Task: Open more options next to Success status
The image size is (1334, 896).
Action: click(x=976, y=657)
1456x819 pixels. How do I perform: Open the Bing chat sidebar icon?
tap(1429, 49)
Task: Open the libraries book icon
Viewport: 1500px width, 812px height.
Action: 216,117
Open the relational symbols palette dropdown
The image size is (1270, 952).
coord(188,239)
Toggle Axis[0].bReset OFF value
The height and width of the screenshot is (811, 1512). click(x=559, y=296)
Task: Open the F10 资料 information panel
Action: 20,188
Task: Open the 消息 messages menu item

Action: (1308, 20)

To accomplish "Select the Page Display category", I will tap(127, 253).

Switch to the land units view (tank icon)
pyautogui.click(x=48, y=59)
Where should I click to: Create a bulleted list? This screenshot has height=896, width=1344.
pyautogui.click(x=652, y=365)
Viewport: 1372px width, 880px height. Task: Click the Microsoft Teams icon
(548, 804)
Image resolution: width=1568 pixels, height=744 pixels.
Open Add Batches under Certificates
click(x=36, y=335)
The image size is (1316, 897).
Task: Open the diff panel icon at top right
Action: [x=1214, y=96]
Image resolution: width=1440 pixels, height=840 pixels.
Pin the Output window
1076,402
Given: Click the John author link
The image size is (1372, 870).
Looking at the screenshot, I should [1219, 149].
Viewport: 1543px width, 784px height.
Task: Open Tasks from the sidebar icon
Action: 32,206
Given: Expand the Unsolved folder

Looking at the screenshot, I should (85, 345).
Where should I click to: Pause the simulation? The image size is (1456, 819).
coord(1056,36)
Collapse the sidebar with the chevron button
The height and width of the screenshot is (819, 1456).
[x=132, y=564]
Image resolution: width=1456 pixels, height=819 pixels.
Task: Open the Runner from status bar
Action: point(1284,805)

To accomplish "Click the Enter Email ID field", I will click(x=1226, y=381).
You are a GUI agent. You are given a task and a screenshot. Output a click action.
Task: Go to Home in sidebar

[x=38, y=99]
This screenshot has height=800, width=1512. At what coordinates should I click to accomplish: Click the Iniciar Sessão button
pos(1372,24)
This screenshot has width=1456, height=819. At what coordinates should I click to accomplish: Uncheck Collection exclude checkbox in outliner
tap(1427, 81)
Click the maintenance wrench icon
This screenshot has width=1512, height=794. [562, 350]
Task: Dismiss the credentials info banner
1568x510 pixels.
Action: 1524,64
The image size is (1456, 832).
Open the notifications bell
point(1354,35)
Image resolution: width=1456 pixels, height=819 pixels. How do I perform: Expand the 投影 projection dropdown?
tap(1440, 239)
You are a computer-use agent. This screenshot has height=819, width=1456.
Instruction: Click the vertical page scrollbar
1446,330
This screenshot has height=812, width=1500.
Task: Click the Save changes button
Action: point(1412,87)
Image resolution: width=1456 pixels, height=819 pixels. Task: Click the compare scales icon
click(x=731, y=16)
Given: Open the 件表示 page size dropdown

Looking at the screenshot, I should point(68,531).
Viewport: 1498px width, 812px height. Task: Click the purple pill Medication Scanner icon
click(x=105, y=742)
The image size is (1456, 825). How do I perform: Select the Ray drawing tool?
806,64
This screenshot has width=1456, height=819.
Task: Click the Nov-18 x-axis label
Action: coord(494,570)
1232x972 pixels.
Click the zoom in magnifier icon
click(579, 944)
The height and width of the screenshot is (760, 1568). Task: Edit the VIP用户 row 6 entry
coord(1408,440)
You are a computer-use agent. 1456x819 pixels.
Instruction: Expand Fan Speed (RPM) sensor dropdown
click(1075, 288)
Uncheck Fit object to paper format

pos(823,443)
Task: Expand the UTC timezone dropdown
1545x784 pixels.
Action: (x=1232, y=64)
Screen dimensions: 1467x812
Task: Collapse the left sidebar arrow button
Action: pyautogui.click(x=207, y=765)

TASK DESCRIPTION:
Report every line of the preceding listing where the string "computer" occurs.

ANSWER BOX:
You are a computer-use agent. This screenshot has height=819, width=1456.
You are a computer-use agent. 1456x819 pixels.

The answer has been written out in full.